TASK PROMPT:
Beginning with the first line below, retype exactly each line through the one containing "החשבון שלי (773, 1240)". Leave out all pictures.

=== Section Start ===

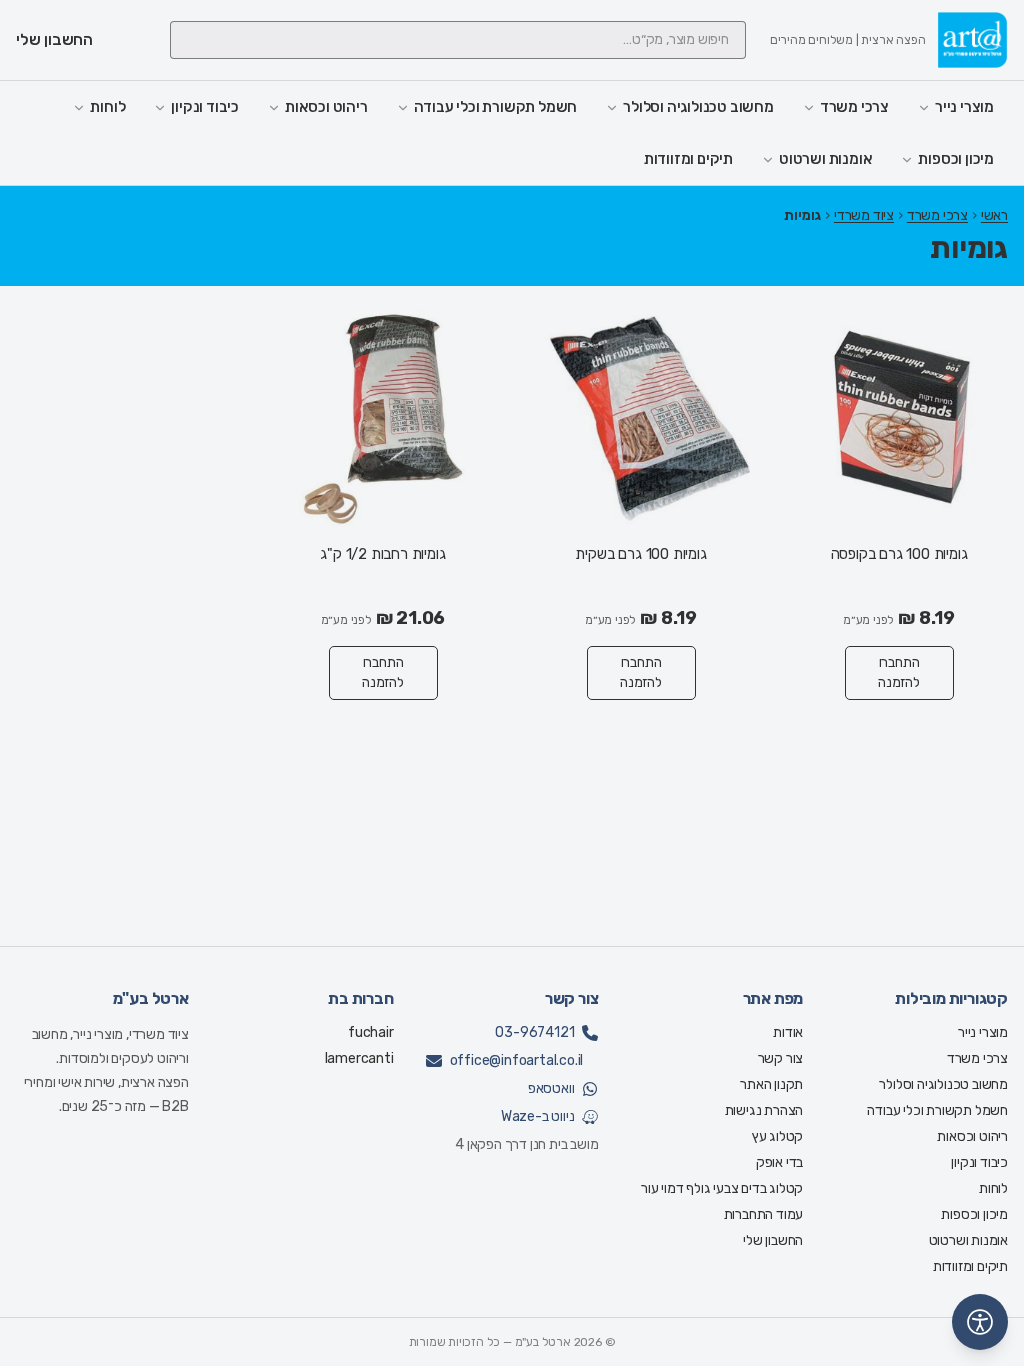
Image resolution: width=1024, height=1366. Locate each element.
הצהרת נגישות (764, 1110)
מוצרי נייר (964, 107)
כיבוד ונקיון (205, 107)
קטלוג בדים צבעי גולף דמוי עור (722, 1188)
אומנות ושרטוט (825, 159)
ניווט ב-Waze (538, 1116)
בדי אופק (779, 1162)
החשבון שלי (773, 1240)
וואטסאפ (551, 1088)
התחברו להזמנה (899, 672)
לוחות (107, 107)
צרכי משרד (854, 107)
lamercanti (359, 1058)
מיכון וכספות (956, 159)
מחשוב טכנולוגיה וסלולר (698, 107)
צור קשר (781, 1058)
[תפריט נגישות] (980, 1322)
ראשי (994, 215)
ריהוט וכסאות (326, 107)
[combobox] (458, 40)
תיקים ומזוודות (688, 159)
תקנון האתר (771, 1084)
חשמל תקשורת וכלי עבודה (496, 107)
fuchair (371, 1032)
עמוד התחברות (764, 1214)
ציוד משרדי (864, 215)
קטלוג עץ (777, 1136)
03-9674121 (534, 1032)
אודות (788, 1032)
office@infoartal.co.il (517, 1060)
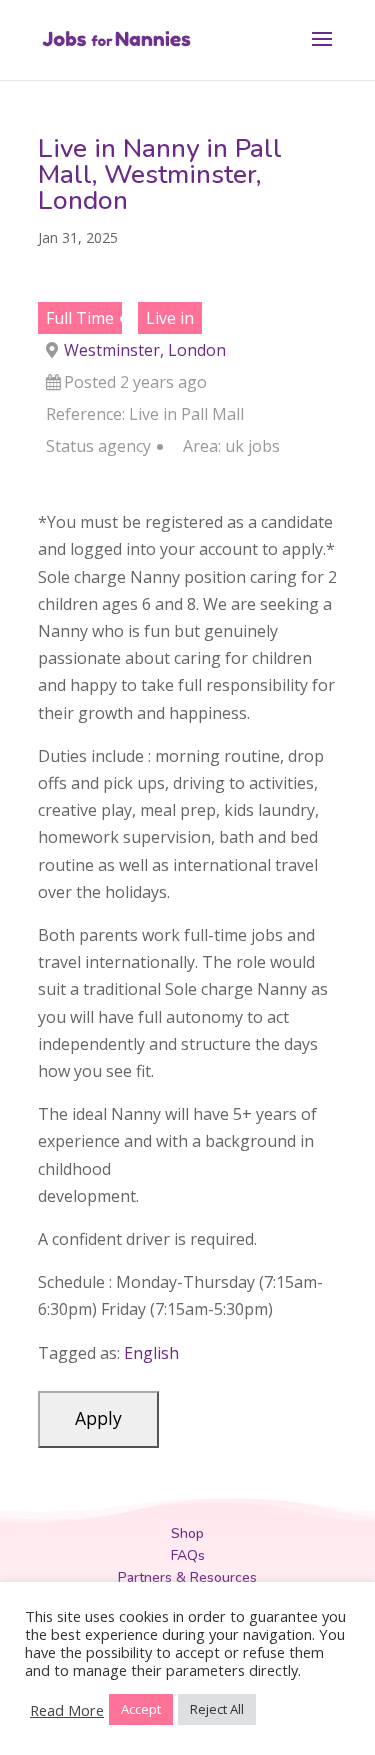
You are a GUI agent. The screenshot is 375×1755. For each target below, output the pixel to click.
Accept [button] (141, 1709)
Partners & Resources (187, 1577)
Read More (67, 1710)
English (151, 1353)
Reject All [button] (217, 1709)
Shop (187, 1533)
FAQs (188, 1555)
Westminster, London (145, 350)
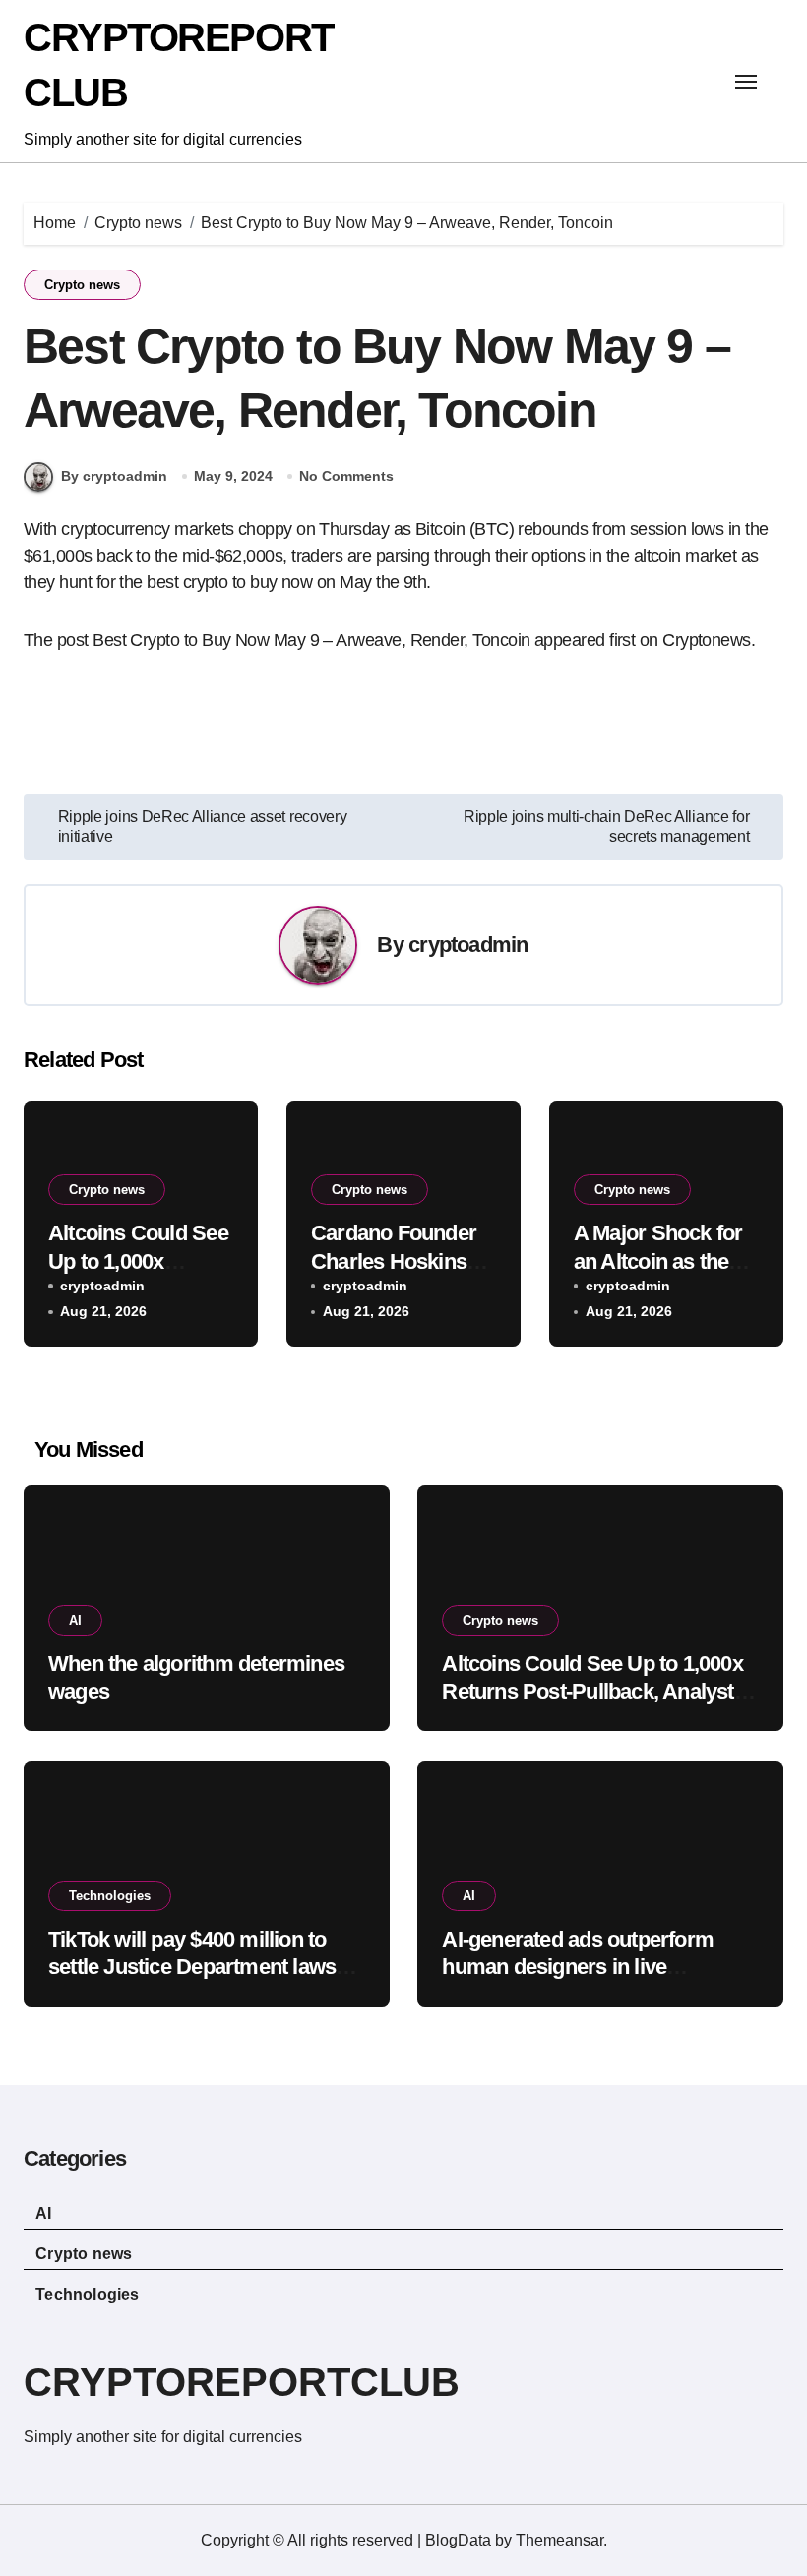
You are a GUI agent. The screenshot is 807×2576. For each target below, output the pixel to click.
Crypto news (82, 284)
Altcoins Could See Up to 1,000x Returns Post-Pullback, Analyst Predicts (592, 1691)
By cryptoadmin (114, 476)
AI (75, 1620)
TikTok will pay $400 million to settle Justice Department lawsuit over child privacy (203, 1967)
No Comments (346, 476)
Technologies (110, 1895)
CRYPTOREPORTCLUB (242, 2382)
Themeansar (559, 2540)
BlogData (458, 2540)
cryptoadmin (468, 944)
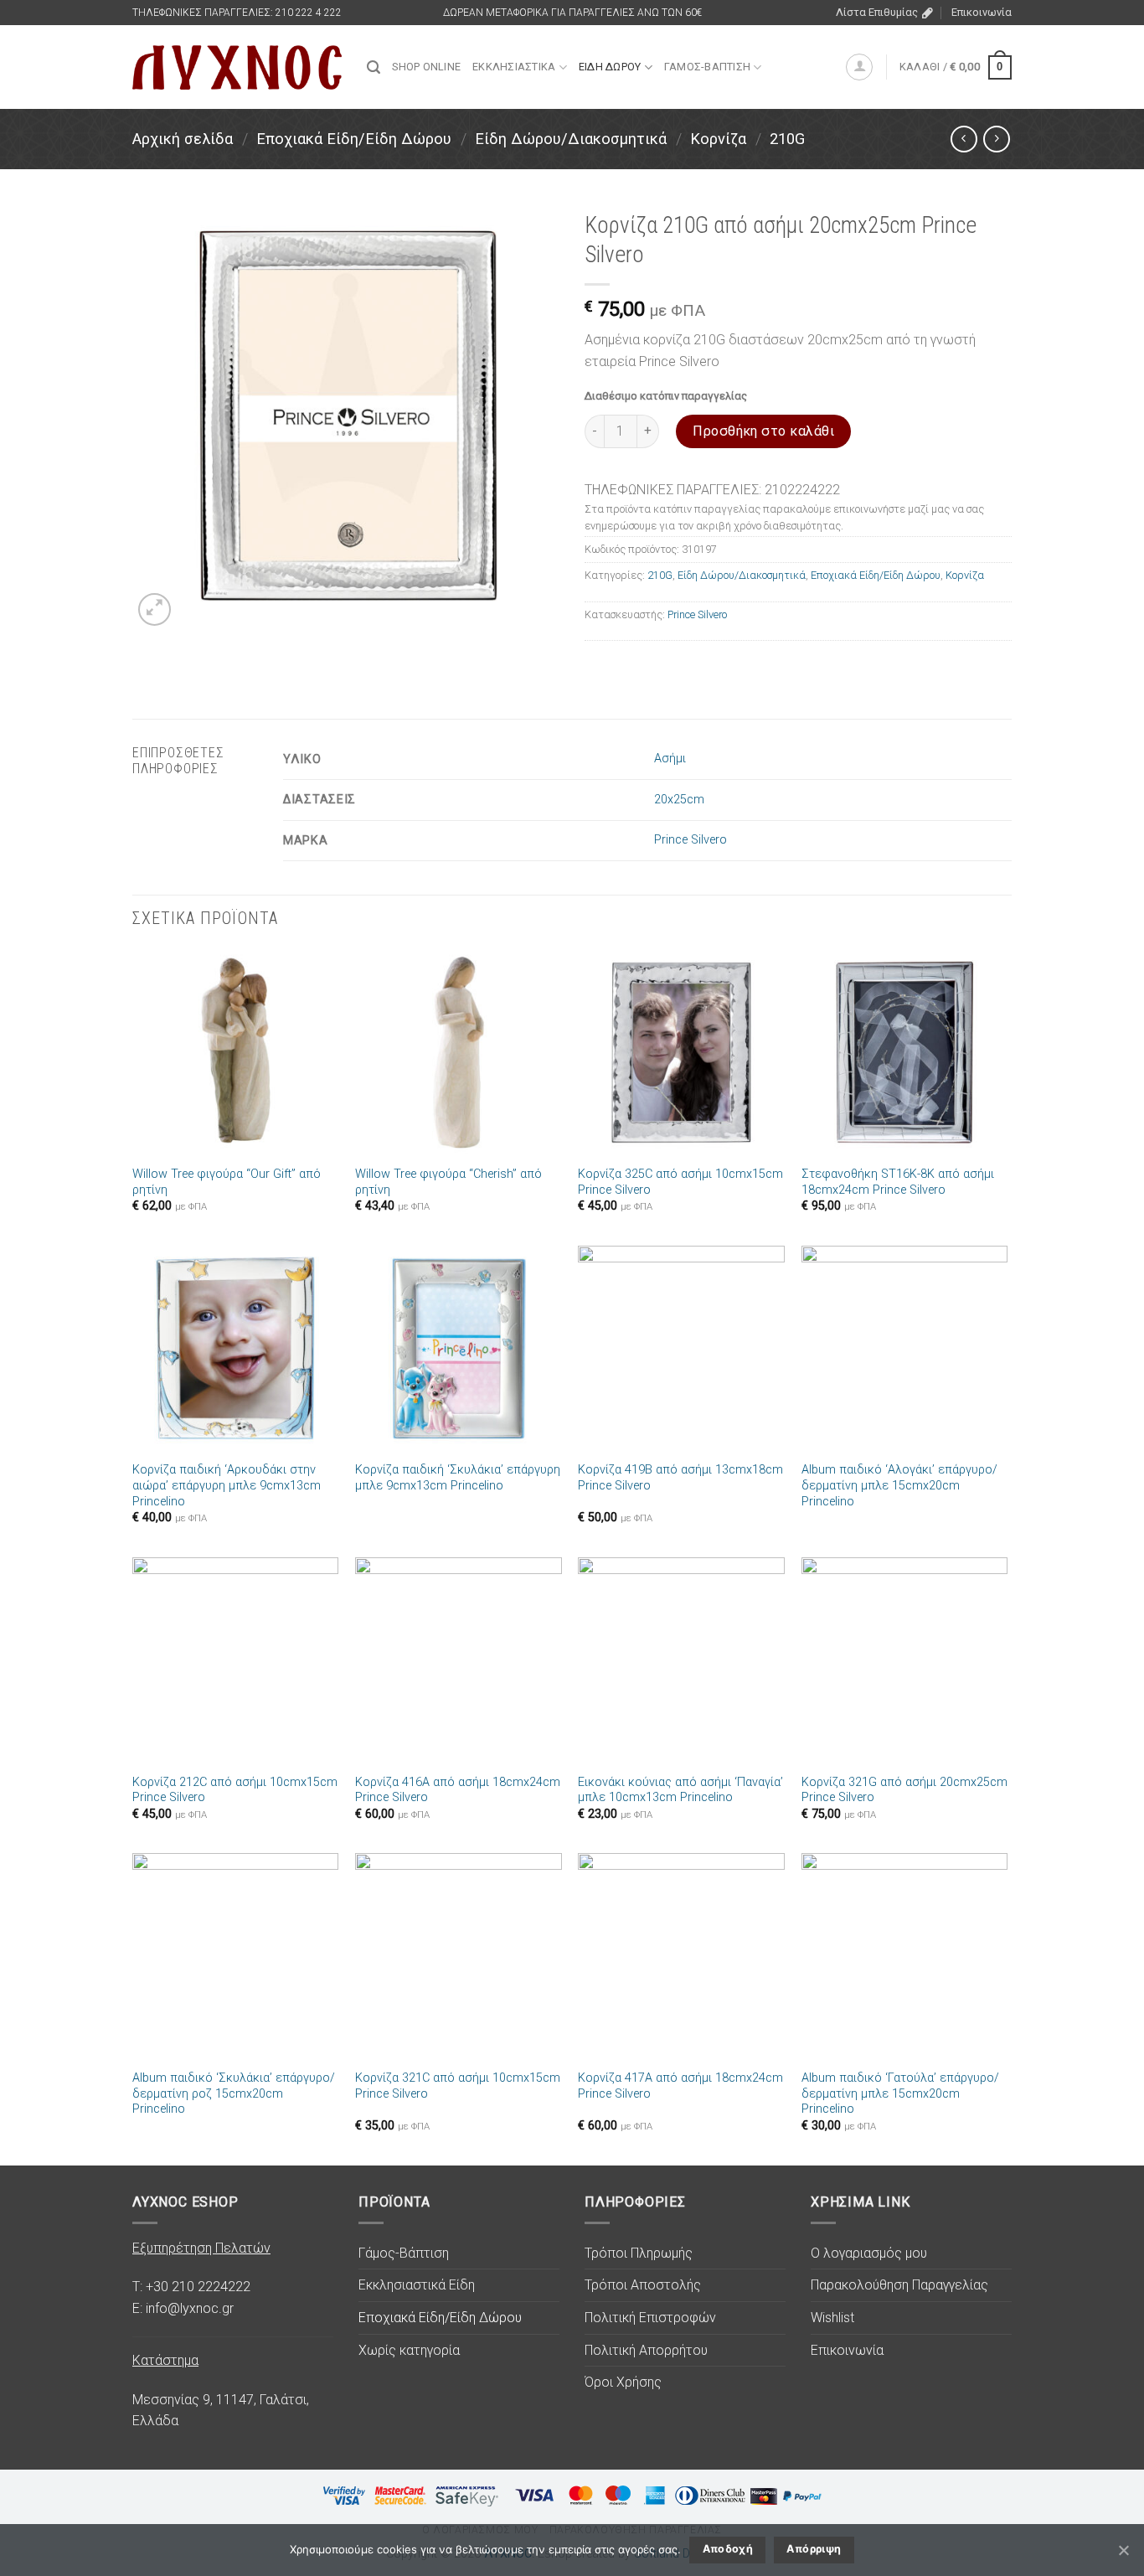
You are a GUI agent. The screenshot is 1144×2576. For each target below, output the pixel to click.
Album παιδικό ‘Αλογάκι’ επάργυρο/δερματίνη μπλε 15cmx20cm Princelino (899, 1485)
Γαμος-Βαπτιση (707, 66)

=== Section End ===

ANSWER TO THIS PROBLEM:
Image resolution: width=1024, height=1366. Locate each element.
הצהרת נגישות (764, 1110)
מוצרי נייר (964, 107)
כיבוד ונקיון (205, 107)
קטלוג בדים צבעי גולף דמוי עור (722, 1188)
אומנות ושרטוט (825, 159)
ניווט ב-Waze (538, 1116)
בדי אופק (779, 1162)
החשבון שלי (773, 1240)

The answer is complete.